___ Excerpted data ___

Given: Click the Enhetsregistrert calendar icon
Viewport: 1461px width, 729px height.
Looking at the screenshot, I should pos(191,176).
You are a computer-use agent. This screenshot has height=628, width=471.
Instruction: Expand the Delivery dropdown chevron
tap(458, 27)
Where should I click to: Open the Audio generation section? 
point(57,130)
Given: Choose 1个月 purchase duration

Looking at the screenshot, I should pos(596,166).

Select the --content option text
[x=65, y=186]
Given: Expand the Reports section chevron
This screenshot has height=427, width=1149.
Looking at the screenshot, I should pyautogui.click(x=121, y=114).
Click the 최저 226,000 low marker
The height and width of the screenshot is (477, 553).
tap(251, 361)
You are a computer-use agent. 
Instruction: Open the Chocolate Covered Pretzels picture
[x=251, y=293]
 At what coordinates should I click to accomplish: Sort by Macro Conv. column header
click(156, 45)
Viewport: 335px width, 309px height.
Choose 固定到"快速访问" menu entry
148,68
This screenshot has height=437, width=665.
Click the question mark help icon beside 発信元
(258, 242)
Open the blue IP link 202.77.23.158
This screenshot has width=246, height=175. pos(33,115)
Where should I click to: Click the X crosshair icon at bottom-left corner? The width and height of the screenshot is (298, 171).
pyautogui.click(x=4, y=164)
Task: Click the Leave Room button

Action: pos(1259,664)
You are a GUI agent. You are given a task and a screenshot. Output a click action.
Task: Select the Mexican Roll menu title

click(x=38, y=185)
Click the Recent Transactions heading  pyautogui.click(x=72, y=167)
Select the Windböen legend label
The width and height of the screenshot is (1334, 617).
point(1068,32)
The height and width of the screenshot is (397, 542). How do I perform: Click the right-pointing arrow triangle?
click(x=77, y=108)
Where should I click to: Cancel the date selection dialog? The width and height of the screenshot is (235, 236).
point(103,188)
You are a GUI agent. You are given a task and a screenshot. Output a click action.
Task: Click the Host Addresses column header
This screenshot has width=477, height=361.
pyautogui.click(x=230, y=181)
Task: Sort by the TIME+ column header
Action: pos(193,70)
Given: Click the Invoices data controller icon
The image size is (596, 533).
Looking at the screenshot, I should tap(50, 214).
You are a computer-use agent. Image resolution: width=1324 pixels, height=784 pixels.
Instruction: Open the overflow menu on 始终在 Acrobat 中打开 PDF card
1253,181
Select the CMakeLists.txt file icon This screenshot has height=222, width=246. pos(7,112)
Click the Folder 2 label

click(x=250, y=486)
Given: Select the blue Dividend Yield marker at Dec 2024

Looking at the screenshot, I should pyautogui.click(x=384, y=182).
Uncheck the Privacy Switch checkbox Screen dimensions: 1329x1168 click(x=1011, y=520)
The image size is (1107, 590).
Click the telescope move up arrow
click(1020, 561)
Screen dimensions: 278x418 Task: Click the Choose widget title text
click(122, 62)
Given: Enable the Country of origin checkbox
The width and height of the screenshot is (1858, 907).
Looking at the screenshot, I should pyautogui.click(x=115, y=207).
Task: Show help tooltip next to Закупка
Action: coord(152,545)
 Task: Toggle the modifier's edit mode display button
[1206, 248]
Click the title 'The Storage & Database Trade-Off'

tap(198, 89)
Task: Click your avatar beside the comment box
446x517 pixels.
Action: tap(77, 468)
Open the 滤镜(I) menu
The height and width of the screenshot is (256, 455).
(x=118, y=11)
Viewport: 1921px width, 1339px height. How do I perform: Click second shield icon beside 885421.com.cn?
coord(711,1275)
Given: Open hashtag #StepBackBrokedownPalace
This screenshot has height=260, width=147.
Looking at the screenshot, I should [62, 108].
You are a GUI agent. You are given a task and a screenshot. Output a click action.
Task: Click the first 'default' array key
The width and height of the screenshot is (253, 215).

___

§ **Instructions for the task**: Show every line of the rows above that contains the word "icon".

§ **Complete answer**:
Given: Click the Enhetsregistrert calendar icon
Click the question mark help icon beside 発信元
Where should I click to: Click the X crosshair icon at bottom-left corner? The width and height of the screenshot is (298, 171).
Given: Click the Invoices data controller icon
Select the CMakeLists.txt file icon This screenshot has height=222, width=246. pos(7,112)
Viewport: 1921px width, 1339px height. How do I perform: Click second shield icon beside 885421.com.cn?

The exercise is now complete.